Um pesquisador do Datafolha foi agredido enquanto fazia entrevistas na tarde desta terça-feira (20), em Ariranha (SP). Ele sofreu lesões na boca e apresentou dores no corpo, após o ocorrido, ele foi encaminhado ao pronto-socorro da cidade, onde foi atendido e liberado.

Segundo o entrevistador, dois homens, que são pai e filho, se aproximaram dele e o ofenderam enquanto ele realizava uma entrevista. Quando virou de costas, eles o agrediram com chutes e socos.

“Era minha última entrevista do dia. Um senhor se aproximou e começou a me hostilizar, dizendo que queria responder a qualquer custo, dizendo que o pessoal estava pegando de um candidato específico, no caso citou o Lula. Pedi respeito e educação. Ele me provocou, começou a me chamar de vagabundo e disse que ia me esperar”, relatou o pesquisador.

“Fui conversar com o senhor, dizendo que as abordagens eram aleatórias, que é uma prática nossa, que tem método para fazer a pesquisa, que quem se oferece não pode. Virei as costas para ir embora. Ele começou uma série de agressões, com chutes e socos. Virei para revidar, e o filho dele também veio para cima. Os vizinhos separaram. Eles vieram para cima de novo. Ele foi para dentro de casa e voltou com uma faca grande. Um vizinho me mandou ir embora. Um outro vizinho me levou de carro para ir ao pronto-socorro e fazer o boletim de ocorrência.”

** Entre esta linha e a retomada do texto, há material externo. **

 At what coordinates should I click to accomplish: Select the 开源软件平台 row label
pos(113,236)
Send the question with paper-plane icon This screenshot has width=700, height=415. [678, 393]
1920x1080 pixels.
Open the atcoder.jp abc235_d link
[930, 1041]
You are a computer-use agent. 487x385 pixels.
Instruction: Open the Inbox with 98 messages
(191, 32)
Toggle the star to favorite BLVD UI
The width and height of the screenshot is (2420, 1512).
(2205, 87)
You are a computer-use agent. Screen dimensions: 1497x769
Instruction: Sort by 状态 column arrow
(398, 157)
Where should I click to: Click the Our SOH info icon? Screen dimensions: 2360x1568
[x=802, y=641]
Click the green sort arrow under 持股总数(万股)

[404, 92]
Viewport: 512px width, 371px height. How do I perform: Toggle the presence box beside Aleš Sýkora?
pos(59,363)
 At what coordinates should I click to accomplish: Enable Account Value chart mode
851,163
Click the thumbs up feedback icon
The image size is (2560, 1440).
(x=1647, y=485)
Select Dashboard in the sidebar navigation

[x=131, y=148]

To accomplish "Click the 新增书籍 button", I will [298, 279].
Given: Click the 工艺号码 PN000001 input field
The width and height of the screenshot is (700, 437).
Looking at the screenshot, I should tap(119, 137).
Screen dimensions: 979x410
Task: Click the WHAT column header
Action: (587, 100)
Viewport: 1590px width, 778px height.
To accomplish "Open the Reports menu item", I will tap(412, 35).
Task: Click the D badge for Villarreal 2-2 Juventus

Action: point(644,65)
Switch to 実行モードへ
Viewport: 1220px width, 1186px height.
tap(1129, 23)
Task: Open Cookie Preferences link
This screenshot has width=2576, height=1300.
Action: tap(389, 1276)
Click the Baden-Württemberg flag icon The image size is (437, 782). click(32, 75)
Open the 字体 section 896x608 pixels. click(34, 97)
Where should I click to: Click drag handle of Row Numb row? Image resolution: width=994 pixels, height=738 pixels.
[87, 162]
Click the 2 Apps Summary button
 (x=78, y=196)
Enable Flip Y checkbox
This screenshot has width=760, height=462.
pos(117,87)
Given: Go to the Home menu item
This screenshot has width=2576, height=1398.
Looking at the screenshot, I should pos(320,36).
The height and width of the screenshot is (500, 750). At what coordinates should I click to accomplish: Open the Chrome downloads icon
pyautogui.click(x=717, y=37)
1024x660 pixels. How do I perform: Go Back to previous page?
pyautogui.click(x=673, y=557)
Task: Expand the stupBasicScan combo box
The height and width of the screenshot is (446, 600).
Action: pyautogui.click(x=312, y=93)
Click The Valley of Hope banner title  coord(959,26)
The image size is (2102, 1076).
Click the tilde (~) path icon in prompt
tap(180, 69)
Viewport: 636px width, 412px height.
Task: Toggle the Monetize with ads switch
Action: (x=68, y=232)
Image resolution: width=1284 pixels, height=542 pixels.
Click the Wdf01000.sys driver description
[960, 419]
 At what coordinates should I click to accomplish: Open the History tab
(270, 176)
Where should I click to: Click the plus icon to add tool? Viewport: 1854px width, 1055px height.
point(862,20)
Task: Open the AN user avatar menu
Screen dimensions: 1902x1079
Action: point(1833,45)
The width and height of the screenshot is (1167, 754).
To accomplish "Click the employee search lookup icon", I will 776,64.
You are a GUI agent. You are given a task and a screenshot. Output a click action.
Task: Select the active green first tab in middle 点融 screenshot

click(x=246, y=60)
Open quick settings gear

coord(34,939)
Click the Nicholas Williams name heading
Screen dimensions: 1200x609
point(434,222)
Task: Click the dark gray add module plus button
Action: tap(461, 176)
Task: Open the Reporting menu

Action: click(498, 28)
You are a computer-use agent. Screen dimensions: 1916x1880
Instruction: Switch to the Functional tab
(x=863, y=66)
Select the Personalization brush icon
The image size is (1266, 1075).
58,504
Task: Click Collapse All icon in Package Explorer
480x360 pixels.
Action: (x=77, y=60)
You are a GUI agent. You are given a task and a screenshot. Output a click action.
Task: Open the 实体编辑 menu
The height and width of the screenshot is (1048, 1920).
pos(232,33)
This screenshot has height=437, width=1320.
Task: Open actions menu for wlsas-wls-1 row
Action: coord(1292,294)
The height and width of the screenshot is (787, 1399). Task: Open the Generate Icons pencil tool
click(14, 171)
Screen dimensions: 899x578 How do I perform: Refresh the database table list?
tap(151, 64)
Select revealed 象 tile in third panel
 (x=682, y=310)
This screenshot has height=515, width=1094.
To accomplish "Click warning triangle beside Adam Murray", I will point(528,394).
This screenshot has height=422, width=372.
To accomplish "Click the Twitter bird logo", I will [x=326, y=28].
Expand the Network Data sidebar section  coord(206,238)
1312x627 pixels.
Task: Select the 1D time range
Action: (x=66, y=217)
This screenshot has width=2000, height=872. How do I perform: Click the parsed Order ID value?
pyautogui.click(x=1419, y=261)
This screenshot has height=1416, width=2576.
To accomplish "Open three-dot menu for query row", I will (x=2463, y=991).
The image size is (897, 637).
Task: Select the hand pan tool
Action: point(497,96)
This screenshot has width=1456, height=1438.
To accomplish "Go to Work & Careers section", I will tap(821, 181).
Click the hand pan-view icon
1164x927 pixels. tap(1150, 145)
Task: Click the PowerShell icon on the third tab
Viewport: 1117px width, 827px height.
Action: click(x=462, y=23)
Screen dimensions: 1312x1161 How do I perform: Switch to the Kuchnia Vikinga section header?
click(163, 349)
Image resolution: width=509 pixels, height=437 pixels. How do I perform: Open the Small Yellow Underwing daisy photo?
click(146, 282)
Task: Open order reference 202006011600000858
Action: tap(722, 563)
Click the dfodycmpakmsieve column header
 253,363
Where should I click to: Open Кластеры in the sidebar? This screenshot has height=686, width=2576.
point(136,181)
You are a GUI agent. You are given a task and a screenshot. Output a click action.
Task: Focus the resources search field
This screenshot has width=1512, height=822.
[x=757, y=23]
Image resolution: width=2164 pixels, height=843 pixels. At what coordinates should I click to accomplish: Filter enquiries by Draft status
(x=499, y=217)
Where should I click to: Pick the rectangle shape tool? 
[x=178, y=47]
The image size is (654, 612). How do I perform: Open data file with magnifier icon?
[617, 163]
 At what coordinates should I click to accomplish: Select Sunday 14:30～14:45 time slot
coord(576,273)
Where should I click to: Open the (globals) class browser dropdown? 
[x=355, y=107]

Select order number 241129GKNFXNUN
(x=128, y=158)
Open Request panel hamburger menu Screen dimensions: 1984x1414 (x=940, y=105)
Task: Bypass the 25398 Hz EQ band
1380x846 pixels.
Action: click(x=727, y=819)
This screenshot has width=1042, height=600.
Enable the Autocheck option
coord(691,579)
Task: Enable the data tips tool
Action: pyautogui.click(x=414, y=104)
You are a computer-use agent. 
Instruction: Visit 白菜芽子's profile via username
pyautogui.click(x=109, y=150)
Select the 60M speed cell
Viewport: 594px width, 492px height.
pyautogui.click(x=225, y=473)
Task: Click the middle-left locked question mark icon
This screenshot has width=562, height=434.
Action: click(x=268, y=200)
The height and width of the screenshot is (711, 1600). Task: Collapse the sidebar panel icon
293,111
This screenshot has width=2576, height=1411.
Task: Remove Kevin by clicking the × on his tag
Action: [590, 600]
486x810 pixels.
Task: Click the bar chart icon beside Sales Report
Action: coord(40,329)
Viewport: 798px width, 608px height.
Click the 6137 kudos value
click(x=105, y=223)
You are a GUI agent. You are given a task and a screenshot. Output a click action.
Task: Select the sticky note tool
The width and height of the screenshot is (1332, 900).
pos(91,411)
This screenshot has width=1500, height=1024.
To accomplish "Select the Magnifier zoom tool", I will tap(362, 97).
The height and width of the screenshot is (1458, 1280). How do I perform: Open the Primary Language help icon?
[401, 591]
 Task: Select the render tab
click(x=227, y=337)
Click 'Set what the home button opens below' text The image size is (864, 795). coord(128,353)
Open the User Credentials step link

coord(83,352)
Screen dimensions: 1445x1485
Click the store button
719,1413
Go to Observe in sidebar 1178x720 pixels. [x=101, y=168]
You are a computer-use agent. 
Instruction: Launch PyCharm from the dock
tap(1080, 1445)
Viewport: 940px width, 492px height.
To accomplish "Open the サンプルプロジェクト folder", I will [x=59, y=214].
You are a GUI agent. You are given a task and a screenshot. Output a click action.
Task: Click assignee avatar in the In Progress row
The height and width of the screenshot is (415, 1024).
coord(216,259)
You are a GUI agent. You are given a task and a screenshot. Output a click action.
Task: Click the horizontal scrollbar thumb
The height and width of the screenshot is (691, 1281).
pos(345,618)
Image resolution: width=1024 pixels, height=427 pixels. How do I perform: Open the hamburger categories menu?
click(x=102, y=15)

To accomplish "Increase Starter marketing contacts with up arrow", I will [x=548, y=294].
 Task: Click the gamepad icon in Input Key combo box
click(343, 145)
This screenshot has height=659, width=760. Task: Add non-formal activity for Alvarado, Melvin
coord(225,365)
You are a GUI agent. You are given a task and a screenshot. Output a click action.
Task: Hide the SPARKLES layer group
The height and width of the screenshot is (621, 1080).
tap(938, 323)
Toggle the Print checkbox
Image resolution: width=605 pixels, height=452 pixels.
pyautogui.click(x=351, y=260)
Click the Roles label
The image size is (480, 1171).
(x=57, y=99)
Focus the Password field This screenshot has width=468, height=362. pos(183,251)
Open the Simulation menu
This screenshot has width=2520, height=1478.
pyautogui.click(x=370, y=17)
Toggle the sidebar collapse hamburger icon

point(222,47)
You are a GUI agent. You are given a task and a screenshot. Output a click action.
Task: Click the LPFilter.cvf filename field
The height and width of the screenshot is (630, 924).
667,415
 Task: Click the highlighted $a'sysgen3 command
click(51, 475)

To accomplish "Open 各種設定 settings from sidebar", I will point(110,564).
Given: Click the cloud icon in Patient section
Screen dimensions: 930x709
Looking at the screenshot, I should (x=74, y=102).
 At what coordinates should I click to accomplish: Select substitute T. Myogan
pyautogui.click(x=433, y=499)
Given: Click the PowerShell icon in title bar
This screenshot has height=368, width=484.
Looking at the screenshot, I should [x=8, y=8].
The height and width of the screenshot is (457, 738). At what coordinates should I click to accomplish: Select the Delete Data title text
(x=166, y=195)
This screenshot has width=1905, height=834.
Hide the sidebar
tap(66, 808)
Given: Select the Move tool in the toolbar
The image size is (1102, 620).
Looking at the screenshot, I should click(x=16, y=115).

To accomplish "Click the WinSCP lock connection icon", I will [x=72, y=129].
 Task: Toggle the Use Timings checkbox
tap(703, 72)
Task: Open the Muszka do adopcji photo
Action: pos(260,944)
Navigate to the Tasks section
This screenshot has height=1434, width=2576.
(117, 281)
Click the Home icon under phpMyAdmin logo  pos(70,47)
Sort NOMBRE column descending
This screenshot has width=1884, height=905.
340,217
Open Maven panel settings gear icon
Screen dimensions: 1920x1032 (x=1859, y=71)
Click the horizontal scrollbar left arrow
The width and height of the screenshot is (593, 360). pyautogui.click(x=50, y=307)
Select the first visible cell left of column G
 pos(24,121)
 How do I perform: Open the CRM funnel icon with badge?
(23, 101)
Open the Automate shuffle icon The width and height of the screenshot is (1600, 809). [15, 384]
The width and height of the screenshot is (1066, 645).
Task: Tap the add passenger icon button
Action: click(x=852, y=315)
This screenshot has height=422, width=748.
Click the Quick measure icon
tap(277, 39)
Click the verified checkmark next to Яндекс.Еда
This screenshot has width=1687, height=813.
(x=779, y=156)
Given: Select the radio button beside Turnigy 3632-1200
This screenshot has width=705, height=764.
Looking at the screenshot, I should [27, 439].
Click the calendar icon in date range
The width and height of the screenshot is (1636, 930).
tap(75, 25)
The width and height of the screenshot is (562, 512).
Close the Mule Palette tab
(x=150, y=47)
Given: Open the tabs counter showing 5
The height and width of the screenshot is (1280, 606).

Delegacia de Ariranha, em São Paulo — Foto: Reprodução

O caso foi registrado como lesão corporal e será investigado pela Polícia Civil.

“O pesquisador estava desempenhando seu trabalho e foi covardemente agredido fisicamente. Nada justifica qualquer tipo de agressão. Estamos acompanhando um aumento da hostilidade em relação aos pesquisadores e isso é muito preocupante”, disse Luciana Chong, diretora do Datafolha.

“Os pesquisadores fazem um treinamento padronizado e as pessoas que se oferecem não podem ser entrevistadas. A abordagem tem que ser aleatória. Quando o pesquisador vai para campo, ele já sabe quantos homens e mulheres ele tem que entrevistar. Ele fica nos pontos de fluxo, que não necessariamente são de grande fluxo. E ele vai entrevistando aleatoriamente. Se começa a aceitar que as pessoas se ofereçam isso pode causar um viés. Pode permitir que um terceiro influencie. E tem que ter uma padronização. É um campo grande, em todo o país. Todo mundo tem que fazer da mesma forma. E isso é feito assim desde o início do Datafolha.”

Os pesquisadores do Datafolha são orientados a não aceitar pedidos de entrevista, a não darem permissão para serem filmados e a não usarem crachá durante o deslocamento, somente quando estiverem realizando as entrevistas.